About this task: Write out every record below exactly as it stands, leaving the pictures out.

Supplied entries:
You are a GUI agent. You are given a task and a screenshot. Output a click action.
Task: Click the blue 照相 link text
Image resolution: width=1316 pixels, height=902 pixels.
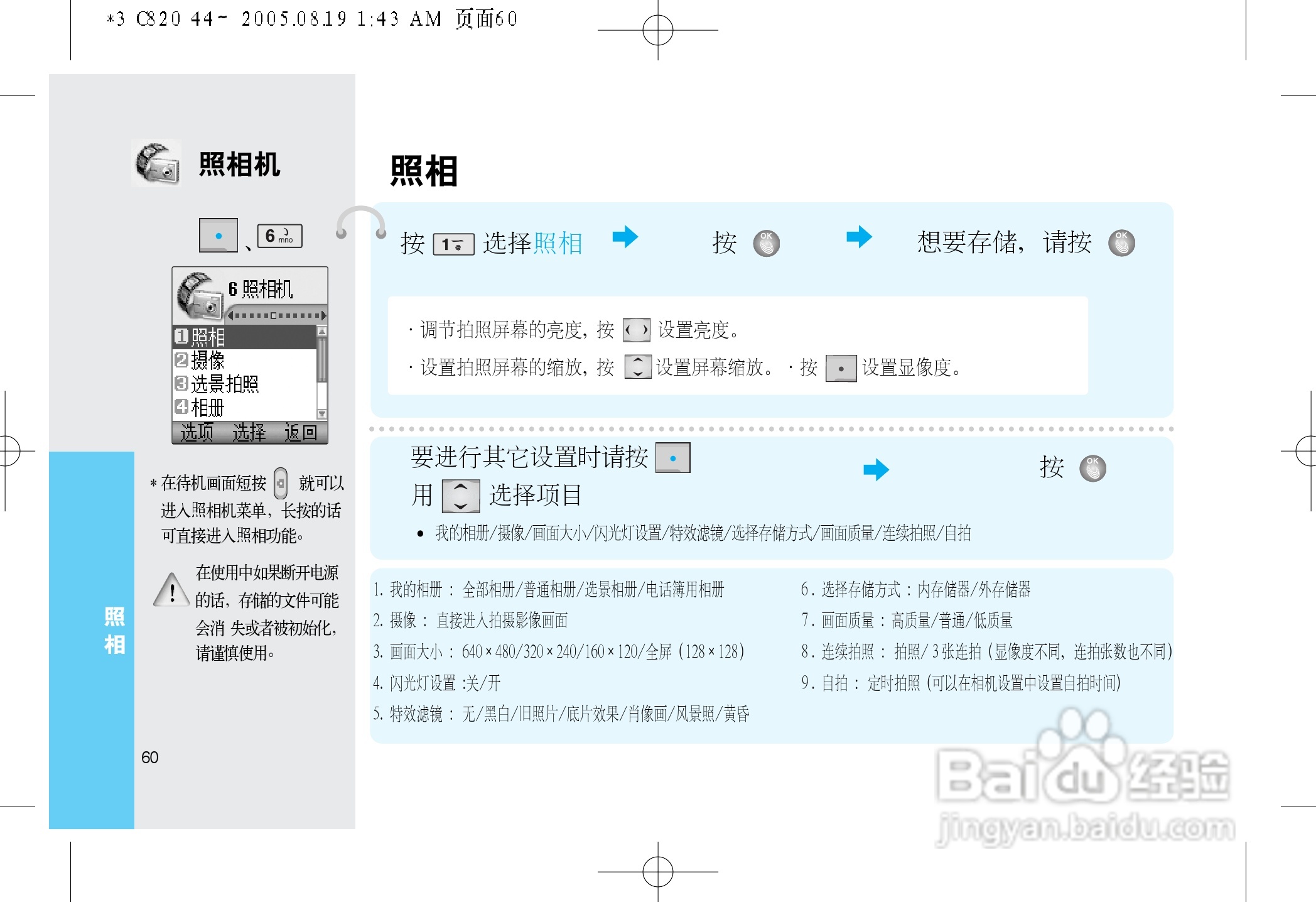click(558, 244)
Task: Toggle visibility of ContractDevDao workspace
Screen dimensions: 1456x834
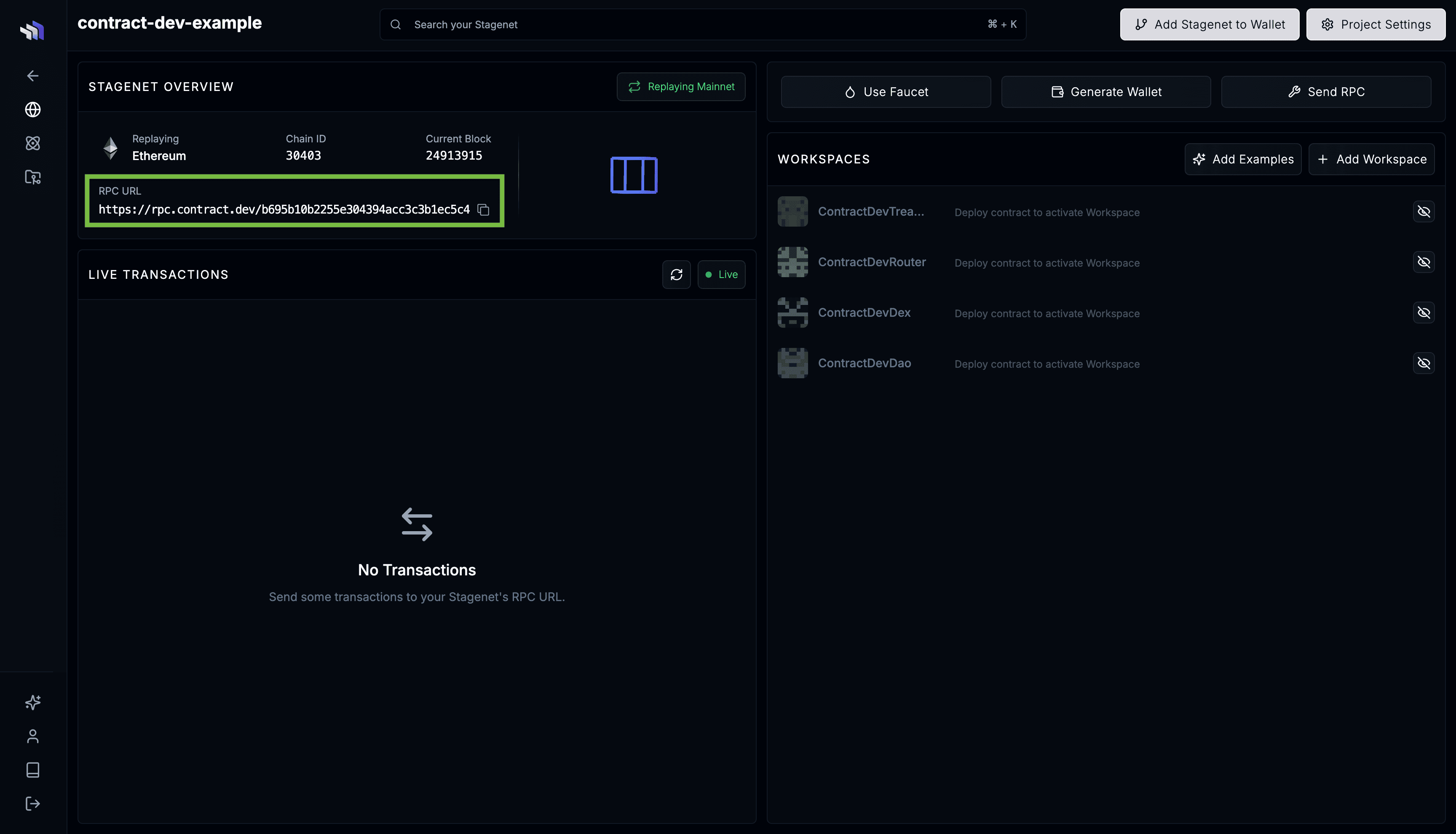Action: (x=1424, y=363)
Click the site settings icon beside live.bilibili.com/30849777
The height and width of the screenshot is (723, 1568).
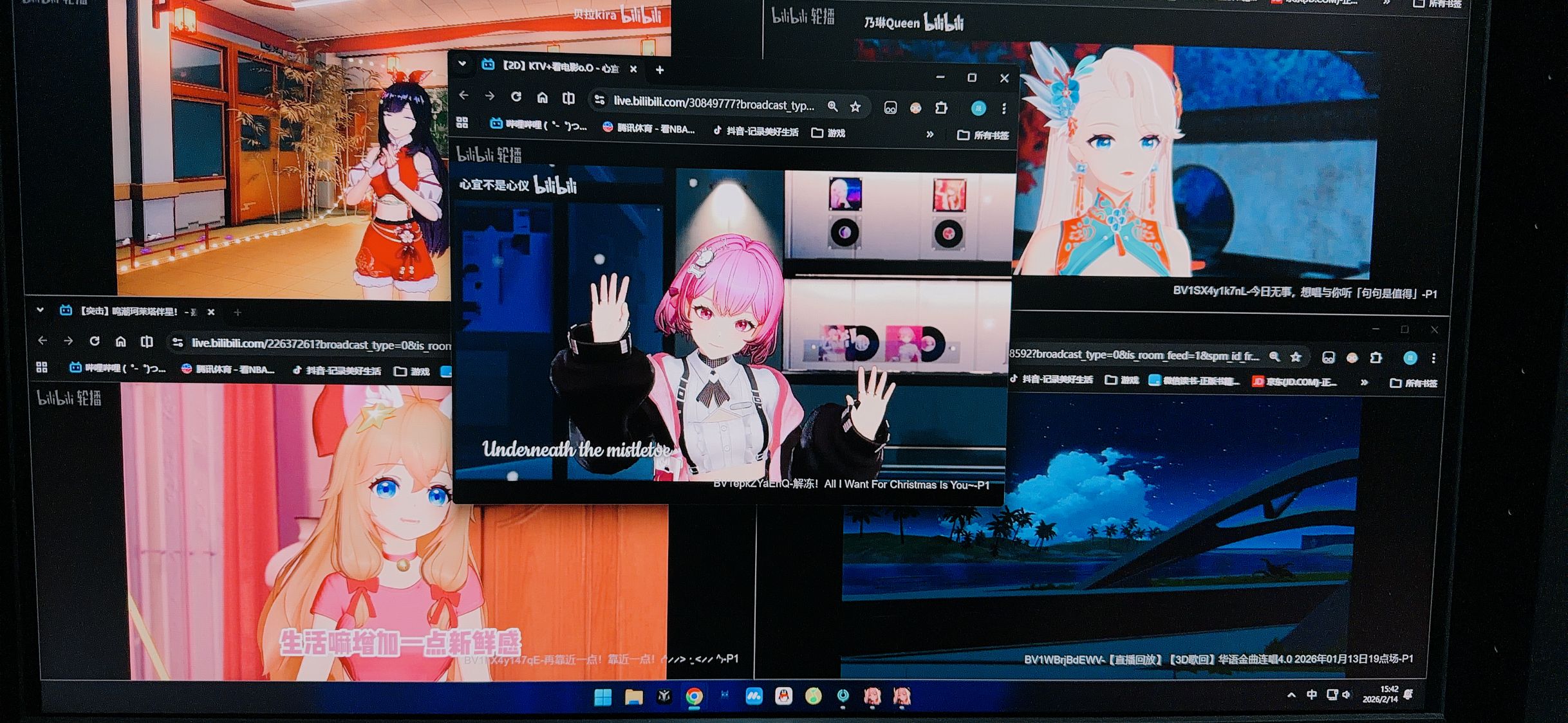(x=600, y=100)
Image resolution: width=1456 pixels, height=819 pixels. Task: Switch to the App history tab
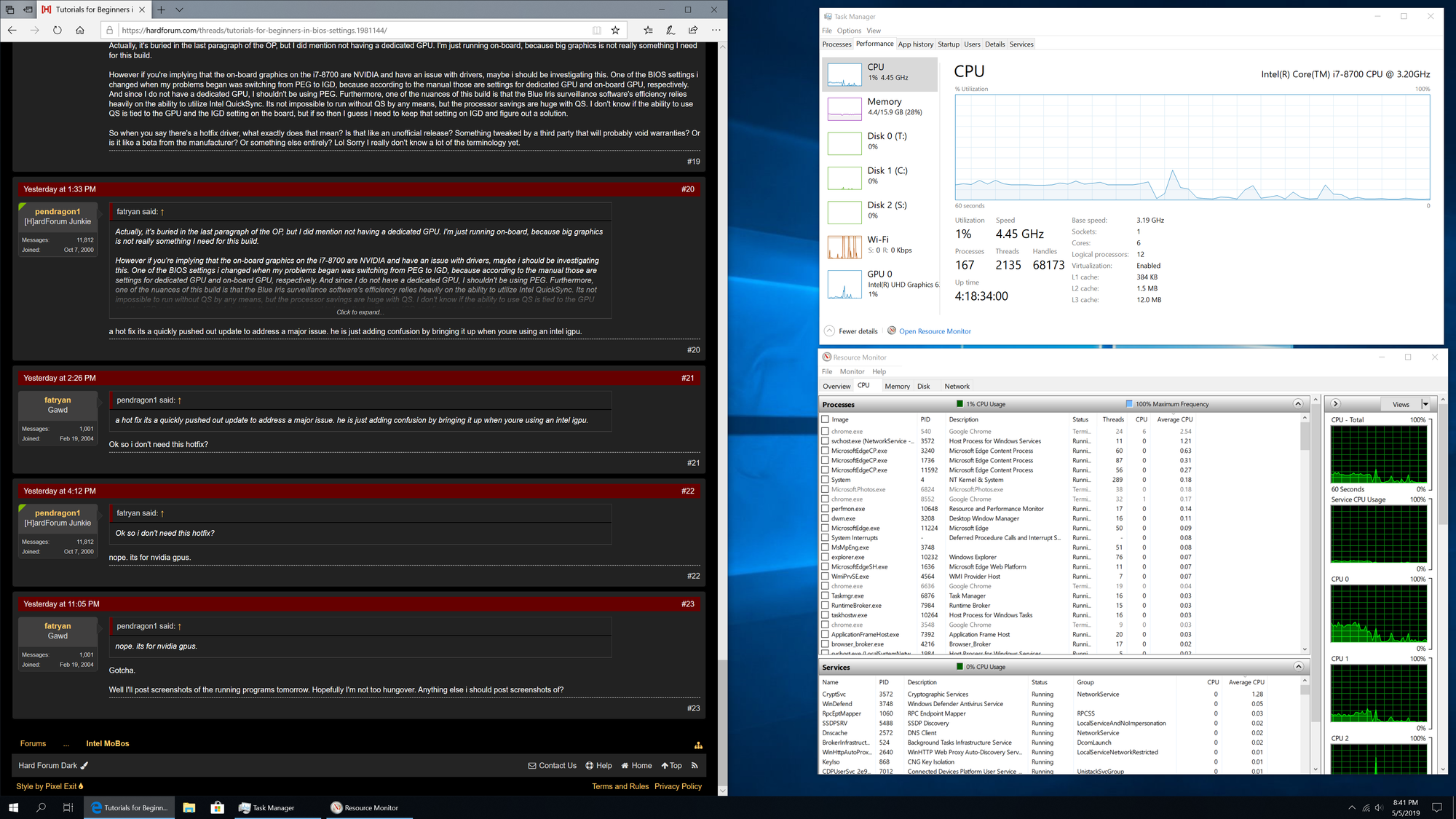click(915, 44)
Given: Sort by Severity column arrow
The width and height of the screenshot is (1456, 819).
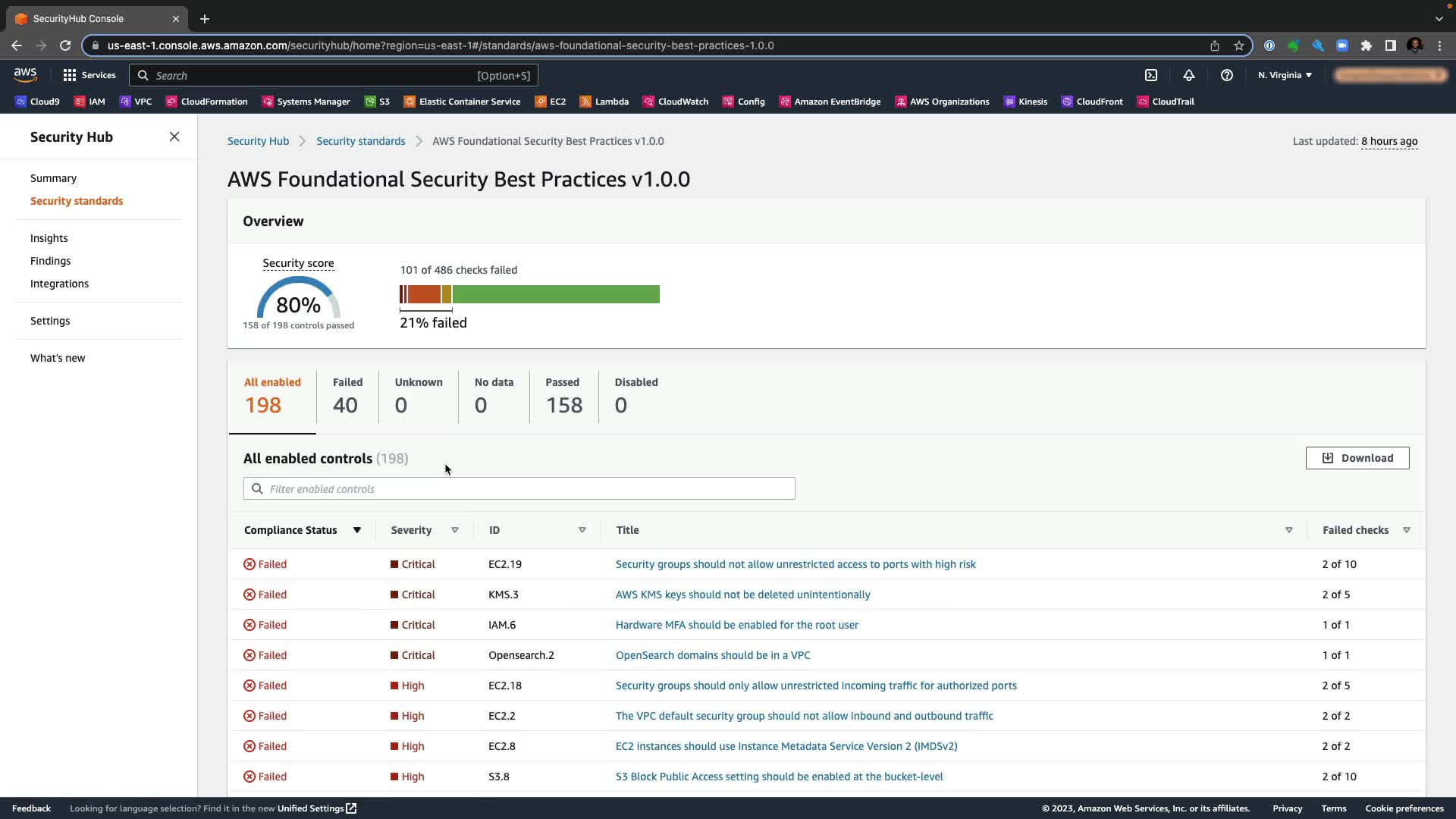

The completed task:
You are a GUI agent. You are given a task and a screenshot. Output a click action.
Task: Click the blue 照相 link text
Image resolution: width=1316 pixels, height=902 pixels.
click(558, 244)
Task: Toggle visibility of ContractDevDao workspace
Screen dimensions: 1456x834
Action: (x=1424, y=363)
Click the site settings icon beside live.bilibili.com/30849777
The height and width of the screenshot is (723, 1568).
(x=600, y=100)
Image resolution: width=1456 pixels, height=819 pixels. Task: Switch to the App history tab
click(915, 44)
Given: Sort by Severity column arrow
The width and height of the screenshot is (1456, 819).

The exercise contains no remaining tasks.